▶ _Short exercise 1_
Can you output the stretch of the article on paladins and the law from "Paladins Aren't Police" up to and including "other base class.", word for word?

▶ _Document passage_
## START
The marketplace is bustling, and stall owners are hawking their wares at the top of their voices. Jewelry, tonics, fresh fish, and the finest dates you've ever tasted are all on offer. Then, from the corner of his eye, the paladin sees two kids stealing bread. He shouts at them, and they run. He gives chase, shouldering a wide swath, and demanding the thieves surrender. He runs them down, after several blocks, and when one puts up a fight, the NPC gets grappled for his trouble. A group of city guards round the corner, and the paladin hails them. Then he looks on in dumbfounded confusion when the guards demand he give himself up.
|Easy way or the hard way, pal, it's all the same to me.|
We sometimes get so caught up in being big damn heroes that we forget something important when it comes to our character sheets. Simply put, nowhere on the sheet is there a box labeled jurisdiction. And, many times, we forget that to our serious detriment.
Paladins Aren't Police Officers
The paladin is the epitome of the knight errant. One part Templar, and one part wandering hero, the paladin maintains a strict code of conduct to ensure his alignment remains both lawful and good. And, given that we know they have to act in the interests of good as meta information, we expect other people to trust them. However, nowhere in the class description does it say that a paladin is automatically granted the authority to enforce laws (his own, or anyone else's). The same statement holds true for the samurai, the cavalier, the gunslinger, or any other base class.
|Badges? We don't need no stinking badges!|
While there are background traits like law enforcer you can take, and prestige classes like Grand Marshal, Hellknight, or Eagle Knight which have authority in certain areas of the world, it's important to remember that at level one any authority you possess is entirely part of your character's story. It's something that comes from your creativity, and the niche you fill in your background, instead of something you're given as an unspoken class feature.
Which is why you need to check with your DM before you start busting heads.
Know The Law, If You're Going To Enforce It
RPGs are all about escapism, and storytelling. Which is why, generally speaking, the legal system is kept sort of vague. Like other parts of RPGs, the laws that govern cities, towns, and nations don't really come up unless someone violates the all-important Common Sense Doctrine (if it's a felony in the real world, it's probably a felony in this fantasy world, too), or the DM is purposefully doing a, "the players are now on the run from the cops, and have to prove their innocence," kind of plot.
|Is diplomacy still an option? Tell me diplomacy is still an option?|
If part of your character is that you uphold the law, however, you need to understand A) what law it is you're actually upholding, B) what your place in the hierarchy of legitimate authority is, and C) how far your authority extends, geographically.
## END
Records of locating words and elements
## START
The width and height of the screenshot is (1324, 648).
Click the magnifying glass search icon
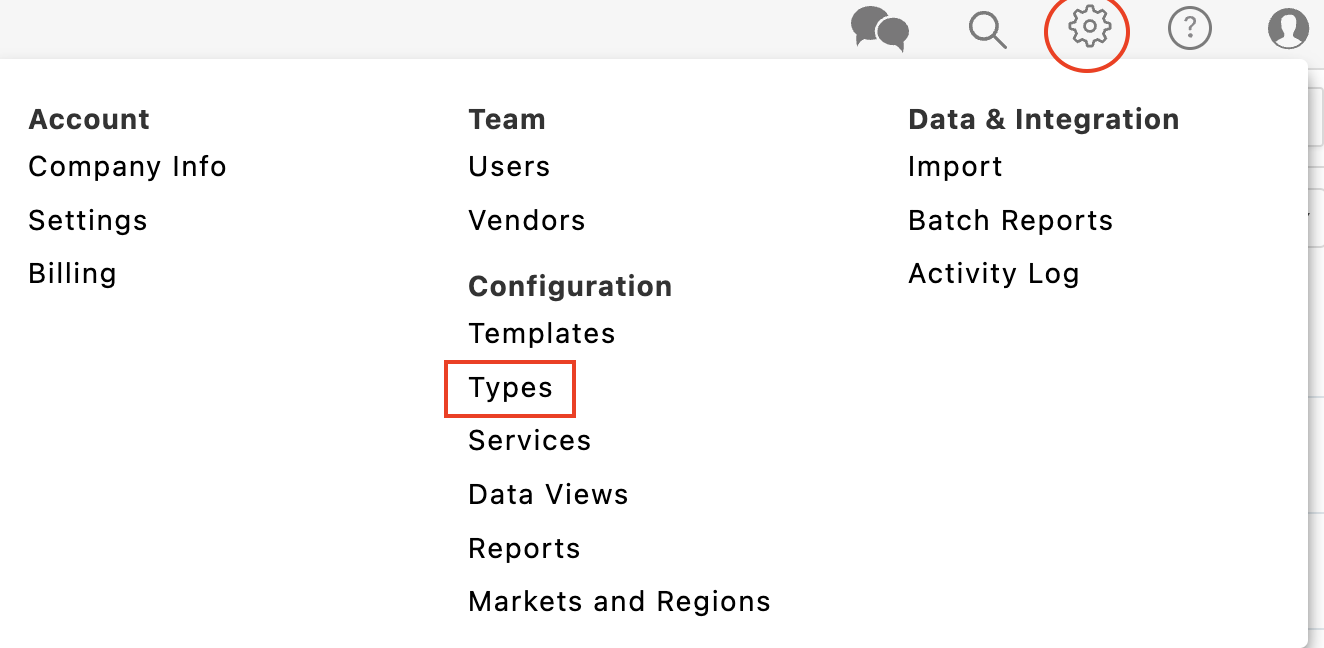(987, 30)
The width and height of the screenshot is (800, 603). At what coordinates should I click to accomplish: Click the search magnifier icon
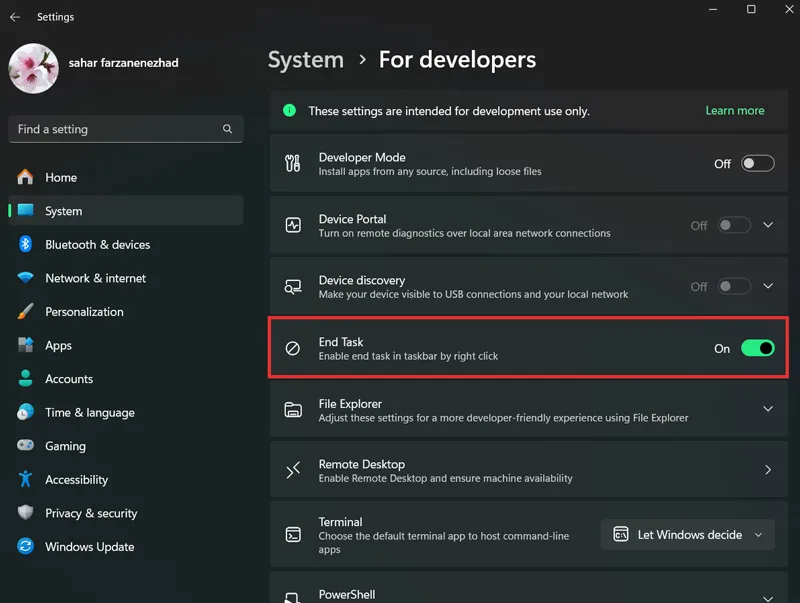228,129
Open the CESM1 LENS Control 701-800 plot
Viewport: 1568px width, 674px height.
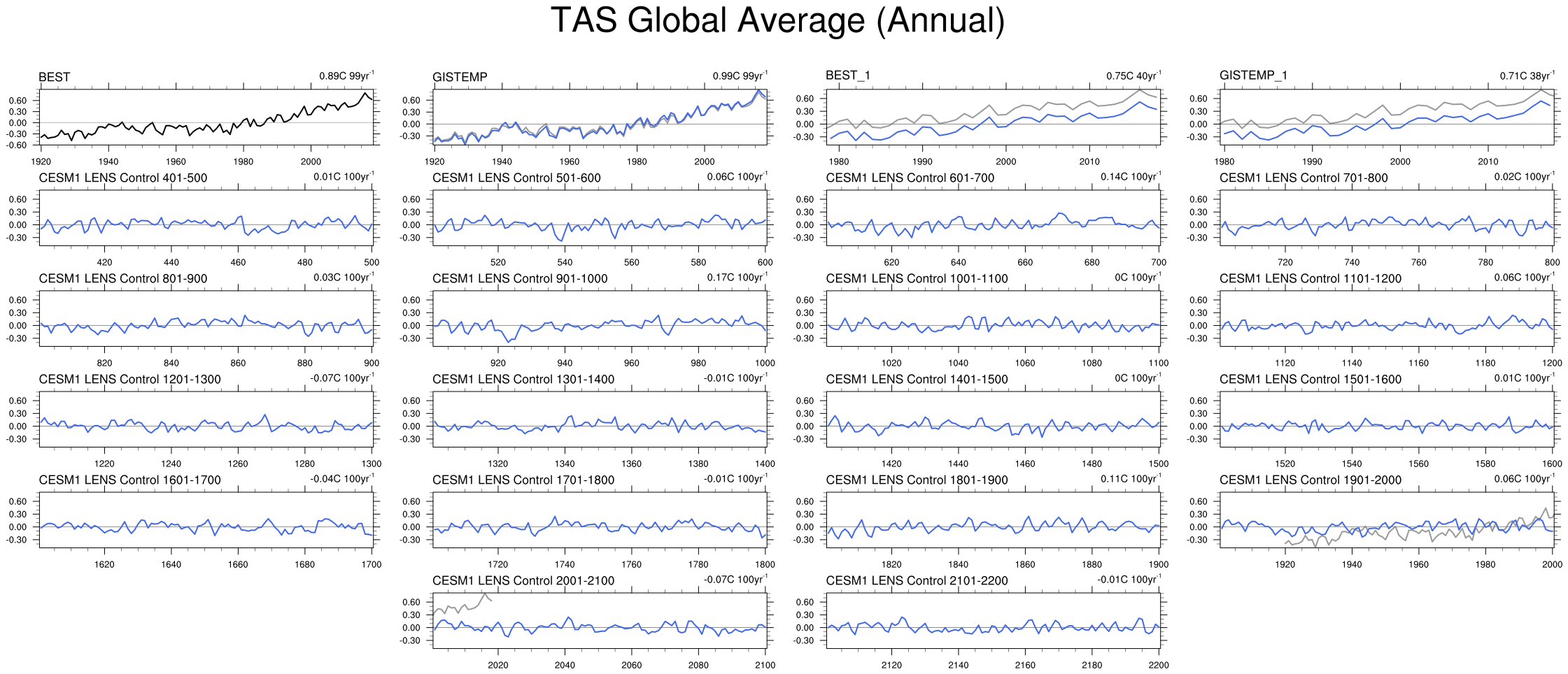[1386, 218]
## END
▶ _Short exercise 2_
Could you rewrite all the records with "screenshot" swapped for "capture" and nothing else altered? Leave the pictures out.

▶ _Expected output 1_
Paladins Aren't Police Officers
The paladin is the epitome of the knight errant. One part Templar, and one part wandering hero, the paladin maintains a strict code of conduct to ensure his alignment remains both lawful and good. And, given that we know they have to act in the interests of good as meta information, we expect other people to trust them. However, nowhere in the class description does it say that a paladin is automatically granted the authority to enforce laws (his own, or anyone else's). The same statement holds true for the samurai, the cavalier, the gunslinger, or any other base class.

▶ _Expected output 2_
The width and height of the capture is (1324, 648).
Click the magnifying glass search icon
(987, 30)
The width and height of the capture is (800, 603). At what coordinates should I click to accomplish: Click the search magnifier icon
228,129
Open the CESM1 LENS Control 701-800 plot
Viewport: 1568px width, 674px height.
[1386, 218]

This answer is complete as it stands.